Congress Finally Has Its Long-Term Transportation Bill
A five-year bill offers some security, but no permanent solution to a funding mess.
After years of short-term bills that have left states and transportation agencies desperate for cash and long-term certainty, House and Senate negotiators on Tuesday released a compromise transportation bill that will keep programs afloat for five years.
The 1,300-page “Fixing America’s Surface Transportation Act,” or “FAST Act,” is the combination of transportation bills that cleared both chambers earlier this year and will represent the first long-term transportation bill to pass Congress in more than a decade.
The final bill comes up a little short than the six-year bill members had originally promised: it’s just five years total and spends $296 billion overall, the result of a hodgepodge of funding mechanisms highlighted by the liquidation of a Federal Reserve surplus account.
But given the dire straits of transportation finance, nobody’s much sweating a lost year when the result is a bill that’s fully paid for.
“You can’t get six years out of” the bill’s particular set of pay-fors, said Sen. John Thune. “But this is the biggest highway bill in some time.”
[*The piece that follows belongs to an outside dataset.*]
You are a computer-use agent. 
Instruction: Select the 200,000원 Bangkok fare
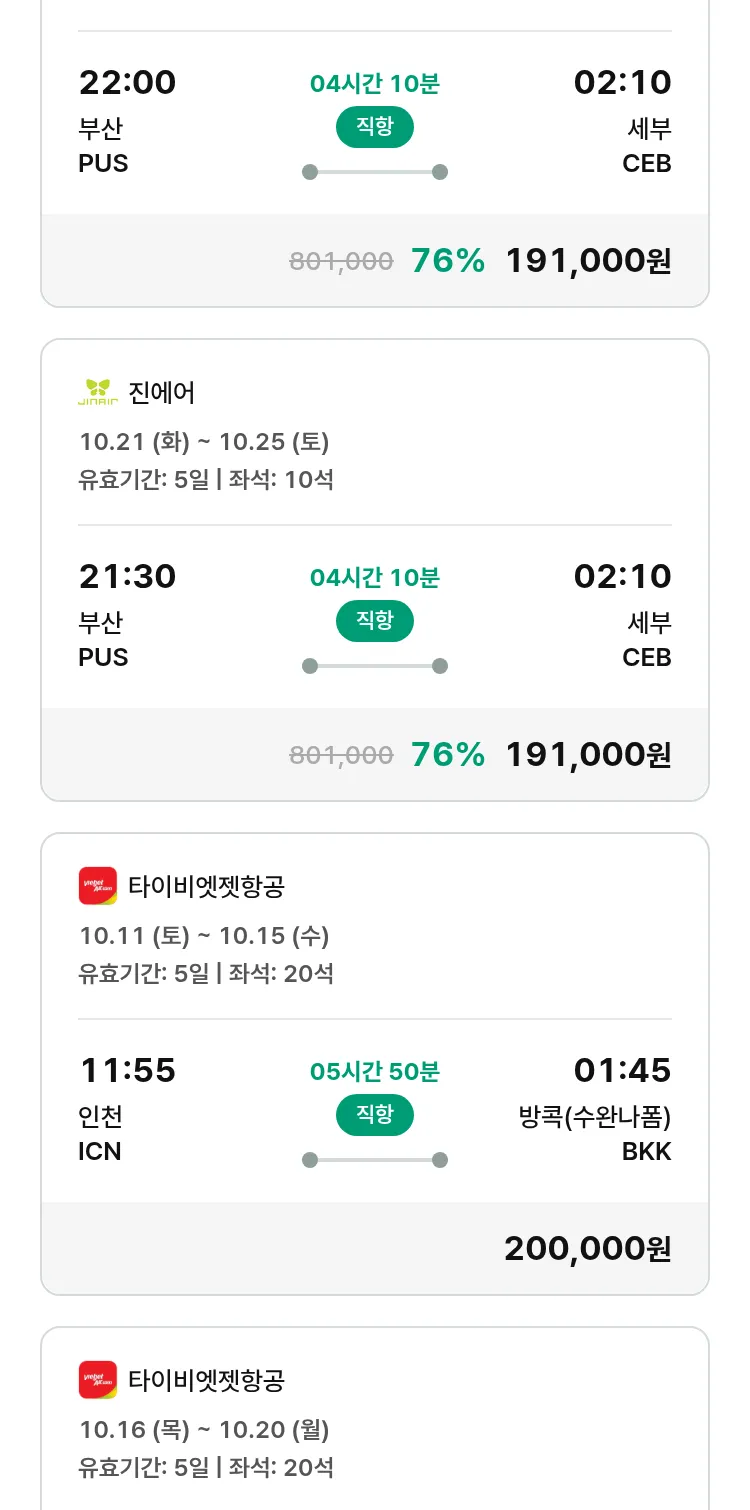tap(588, 1249)
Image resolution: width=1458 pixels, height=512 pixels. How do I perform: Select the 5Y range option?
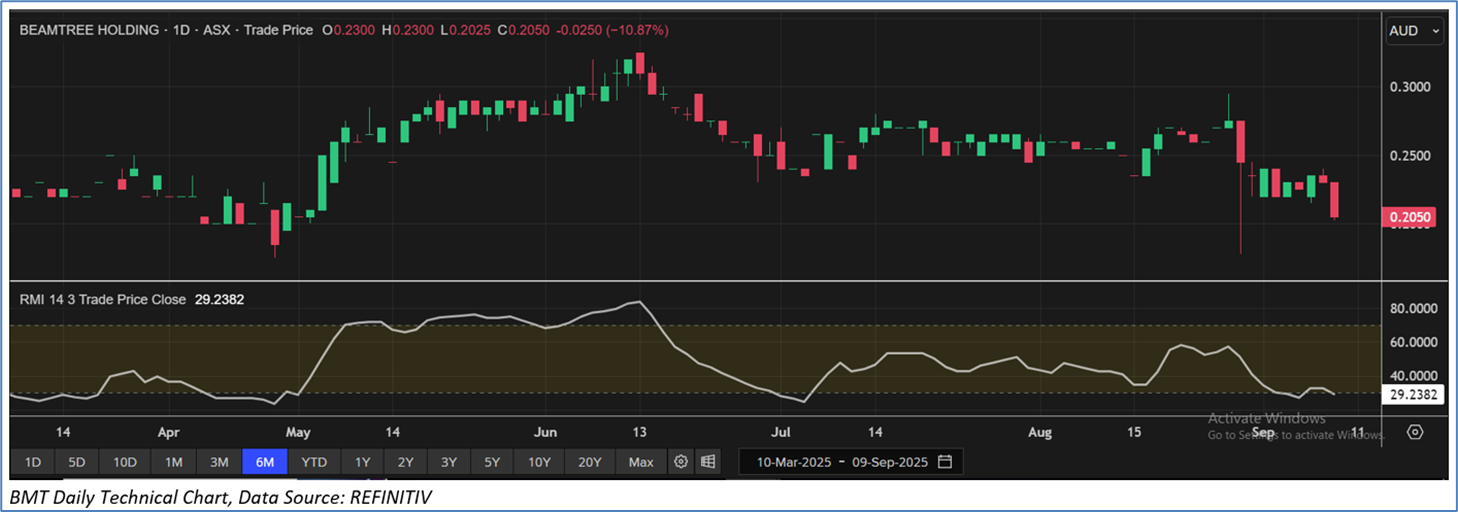(492, 462)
Or as a chipper James Inhofe, the lead Senate Republican on the bill, put it: “All’s well that ends well.”
The race is now on to get the bill passed before a Friday deadline when money runs out. It’s expected to make it to the House floor on Thursday, but the Senate has a busy agenda this week, with an expected vote-a-rama on Thursday evening.
That could leave members passing yet another short-term extension to ensure federal transportation dollars keep flowing to states.
The bill does appear to boost spending for both highway and transit programs in the short term. But it doesn’t provide a permanent fix for the problems looming over transportation spending, nor does it provide the $400 billion over six years that the Obama administration has said is necessary to bring the nation’s roads and bridges up to good repair.
The federal gas tax hasn’t been raised or indexed to inflation since 1993, which has left the Highway Trust Fund desperate for cash, with a roughly $16 billion shortfall a year. Without another funding source, the fund was projected to run dry in the spring of 2016.
The bill is instead paid for by a jumble of pay-fors, including $40 billion from the Federal Reserve surplus account, which acts as a cushion to help the Fed take potential losses. The bill also sells 66 million barrels of crude oil from the nation’s Strategic Petroleum Reserve for $6.2 billion. Among the other funding mechanisms is revenue from a customs fee for airline and cruise passengers.
That combination would leave Congress desperate for more money in five years, but offers some small relief at the moment. The Senate originally passed a six-year bill with just three years of funding, something the House was set to move as well until Rep. Randy Neugebauer floated the Federal Reserve proposal.
Still, critics and even some members have decried the use of “gimmicks” to pay for the bill.
Among the hang-ups to reaching a final compromise were several safety provisions in the bill, including one related to the amount of rest that truck drivers could take. After safety groups and Democrats balked, that language was removed from the bill.
Another provision that would have lowered the legal age of truck drivers from 21 to 18 was also amended to become just a pilot program in order to gather more support.
The bill does contain the controversial reauthorization of the Export-Import Bank, but last-minute hopes to attach a provision reauthorizing health care funding for 9/11 responders was scuttled.
Neither chamber is expected to have much trouble passing the bill, given the pending deadline and the bipartisan support for infrastructure spending.